Search code examples
c++visual-c++visual-studio-2013ieee-754

sin(<minus zero>) does not return the expected result on Visual Studio 2013 64bit


In the engineering application that I develop for, I stumbled over a difference in the result of sin(-0) between 32bit and 64bit. Due to the nature of the computations, this propagates into some phase differences.

We are developing on Windows with MSVC 2013.

Apparently the floating point standard specifies that sin(-0) returns the argument unchanged - according to cppreference/sin at least.

I've done some investigation and these are some other results I got:

// Visual Studio 2013 32 bit on Win7 - default arguments
std::sin( -0 ) = -0
std::sin( 0 ) = 0

// Visual Studio 2013 64 bit on Win7 - default arguments
std::sin( -0 ) = 0 // the faulty one
std::sin( 0 ) = 0

// g++ (GCC) 5.1.0 : g++ -std=c++11 -O2 -Wall -pedantic -mfpmath=387 -m64 main.cpp && ./a.out
std::sin( -0 ) = -0
std::sin( 0 ) = 0

// g++ (GCC) 5.1.0 : g++ -std=c++11 -O2 -Wall -pedantic -mfpmath=sse -m64 main.cpp && ./a.out
std::sin( -0 ) = -0
std::sin( 0 ) = 0

I also know that the Intel math libraries (libm*.dll) also return sin(-0)=-0.

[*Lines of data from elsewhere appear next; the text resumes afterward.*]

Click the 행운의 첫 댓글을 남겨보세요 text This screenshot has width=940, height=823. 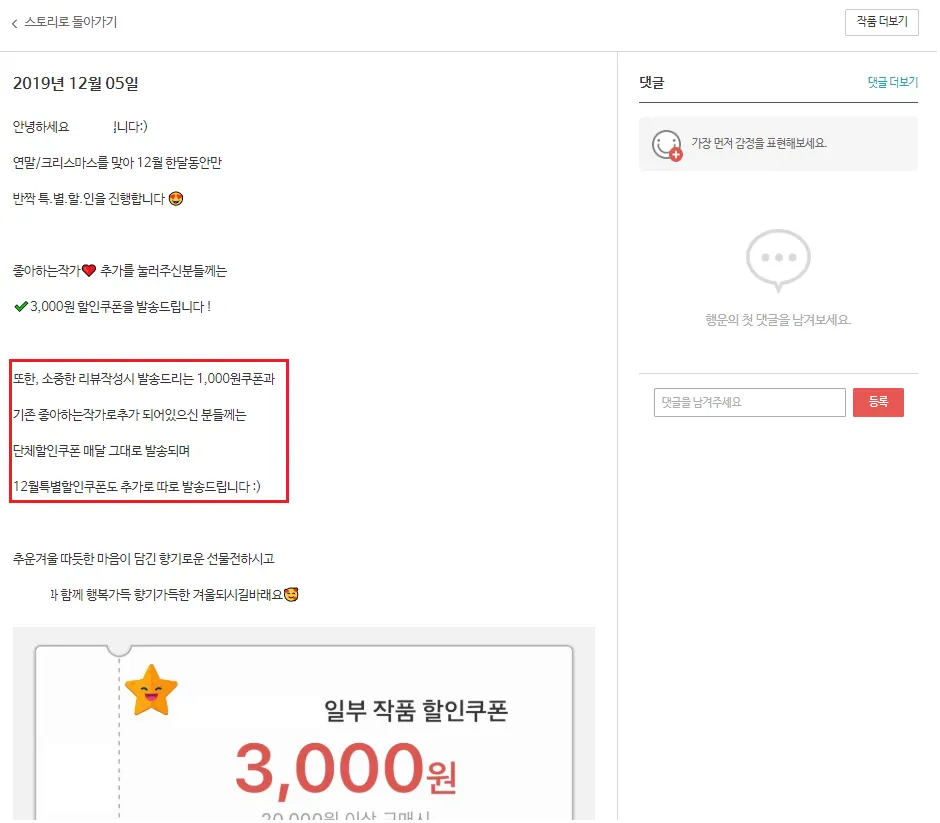pyautogui.click(x=780, y=321)
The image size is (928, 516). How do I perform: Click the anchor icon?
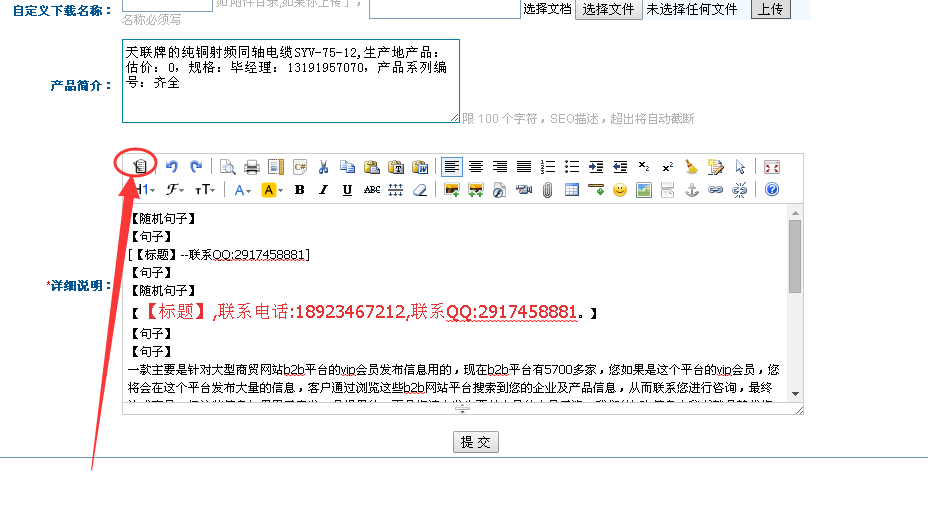[x=692, y=190]
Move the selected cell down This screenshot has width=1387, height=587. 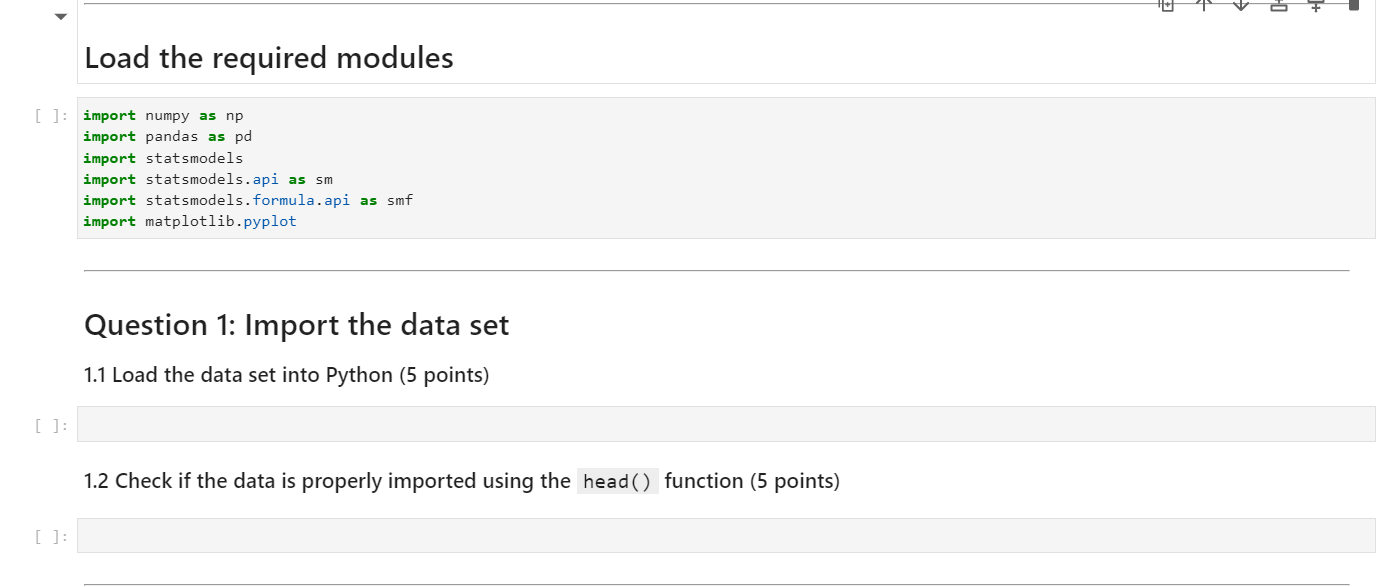[1240, 5]
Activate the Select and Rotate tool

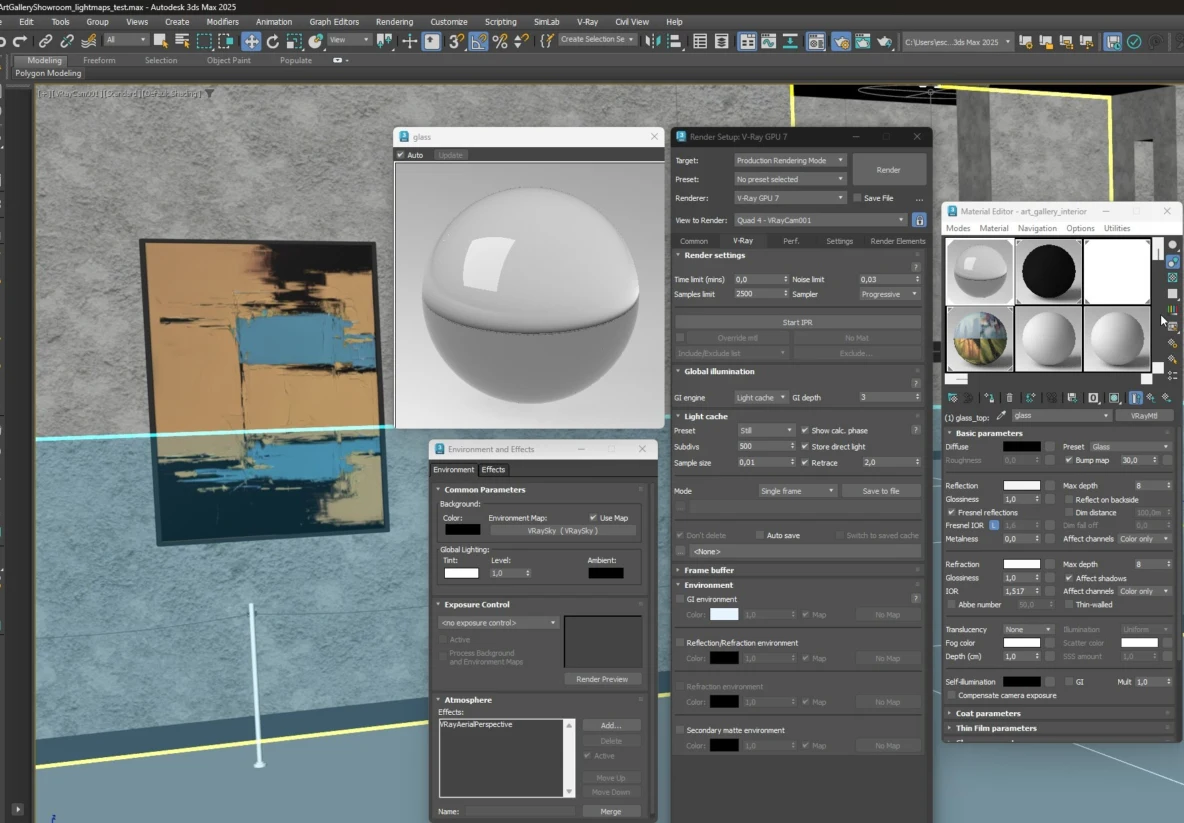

Looking into the disassembly, the implementation of std::sin directs into msvcr120d.dll.

The questions:

  • is this an error in Microsoft's sin routine implementation on 64bit?
  • should I have used some specific compiler argument that I do not know about?

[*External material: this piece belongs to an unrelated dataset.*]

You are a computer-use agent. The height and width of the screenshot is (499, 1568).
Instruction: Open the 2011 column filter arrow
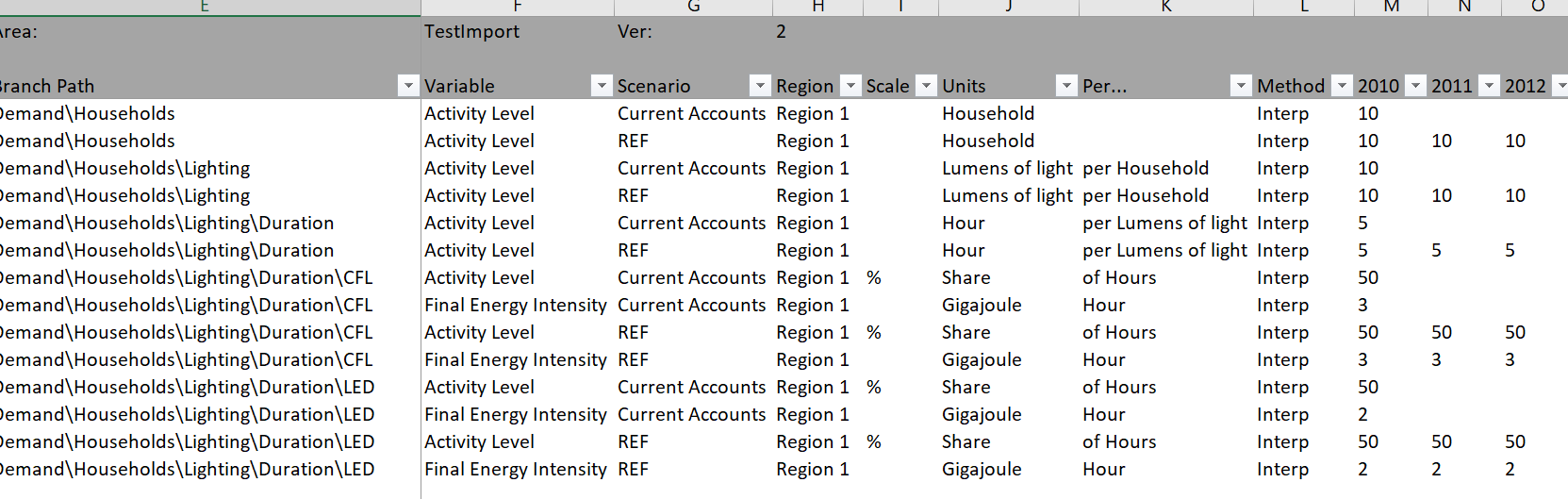click(1489, 86)
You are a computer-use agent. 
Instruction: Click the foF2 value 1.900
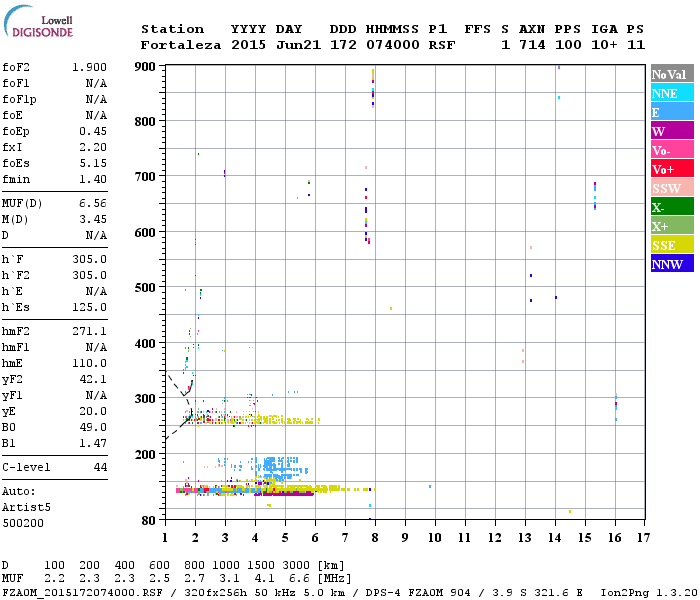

The code to use for the above output:

#include <cmath>
#include <iostream>

void printSin( const double dfPh )
{
  const auto dfSinPh = std::sin( dfPh );
  std::cout.precision( 16 );
  std::cout << "std::sin( " << dfPh << " ) = " << dfSinPh << std::endl;
}

int main()
{
  printSin( -0.00000000000000000000 );
  printSin( +0.00000000000000000000 );
  return 0;
}

Solution

  • In the end I resorted to a poor man's solution. I specifically check for -0 using std::signbit and closeness to zero, and consider sin(-0) = -0. Slow? Perhaps, but correct for our needs.